More than 2000 women came forward, sharing stories of their medical concerns, particularly those relating to pain or reproductive conditions, being dismissed by professionals – sometimes with disastrous consequences for their physical and mental wellbeing,
Endometriosis was the single most common disease featured in their accounts, with more than 200 women telling how they had experienced years-long waits for diagnosis, been turned away from emergency departments and grappled with how missed opportunities for treatment had affected their fertility.
The Australian Institute of Health and Welfare estimates that one in seven Australian women suffers from endometriosis, while one in five has adenomyosis.
They are undeniably debilitating conditions. And, as Emily Kaine reports today, Australia’s workplaces are under pressure to account for them in their leave policies.
As Kaine reports, variations of menstrual leave already exist in Spain, Japan, Taiwan and South Korea. However, the number of days on offer, hoops needed to jump through to claim and uptake by women, vary significantly.
In Queensland, a more general leave is available to public sector workers, with 10 days of paid reproductive health leave available each year for conditions including endometriosis. The leave, introduced in 2024, can also be used for medical absences from work due to menstruation, menopause or IVF, and accessed by workers regardless of their gender.
The Australian Council of Trade Unions is pushing for this model at a national level, expressing concern that workers are being forced to take unpaid leave to manage health conditions not adequately covered under conventional sick leave.
Understandably, business groups are not expressing much enthusiasm for these proposals. Opening up a new category of leave from work comes at a cost to employers, and to the nation’s productivity.
In response, advocates say there is an economic argument to enshrining some form of menstrual leave in the nation’s industrial relations framework.

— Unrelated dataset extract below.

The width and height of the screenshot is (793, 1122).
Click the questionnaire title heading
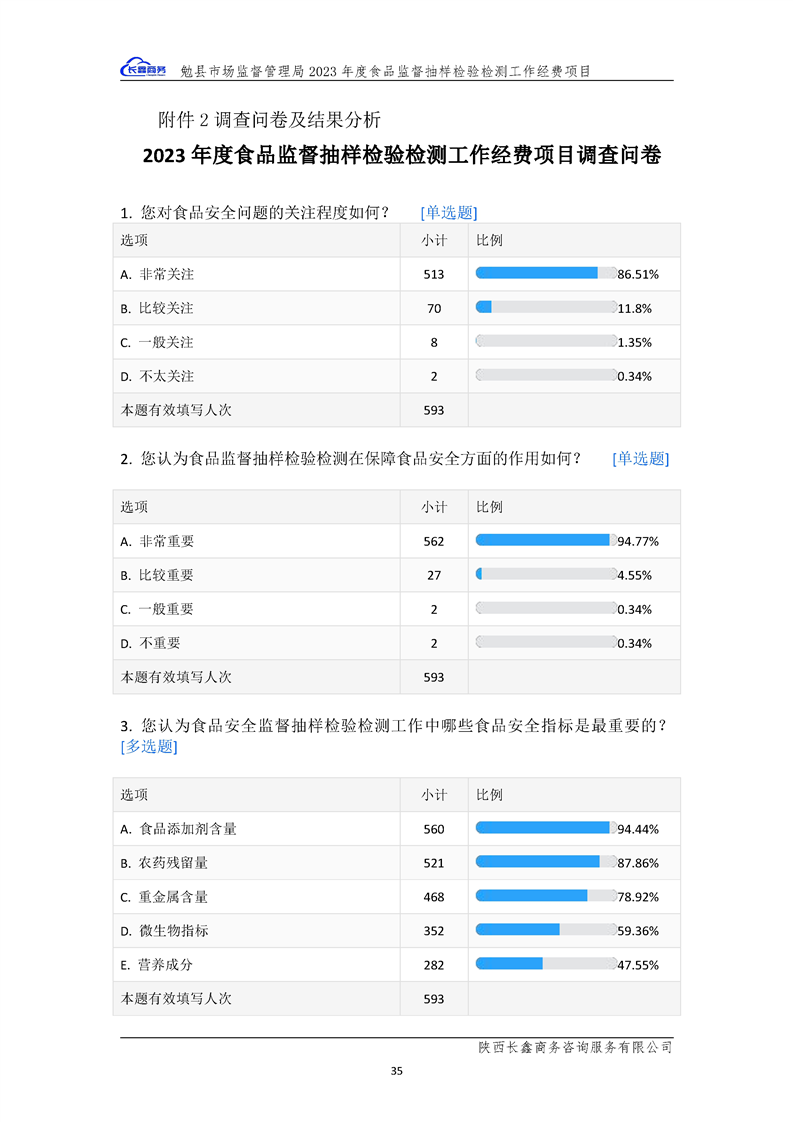401,156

Modelling from the Bankwest Curtin Economics Centre claims the absence of reproductive leave is costing the Australian economy more than $21.3 billion a year, more than 12 times its estimated cost of a national 12-day reproductive leave entitlement ($1.7 billion).
Then there are the arguments that such leave may foster discrimination in hiring or promoting women.
But similar arguments could be – and have been – levelled against maternity leave policies, which are widely accepted as a necessary provision, and enshrined as both a government payment and by a wide array of private employers.
Australia’s women’s workforce participation rate increased to 63 per cent by February 2025, the highest on record.
While the menstrual leave models on the table – and in place in other jurisdictions – may be imperfect, rethinking how worker protections can better protect the nation’s changing workforce is a sound idea.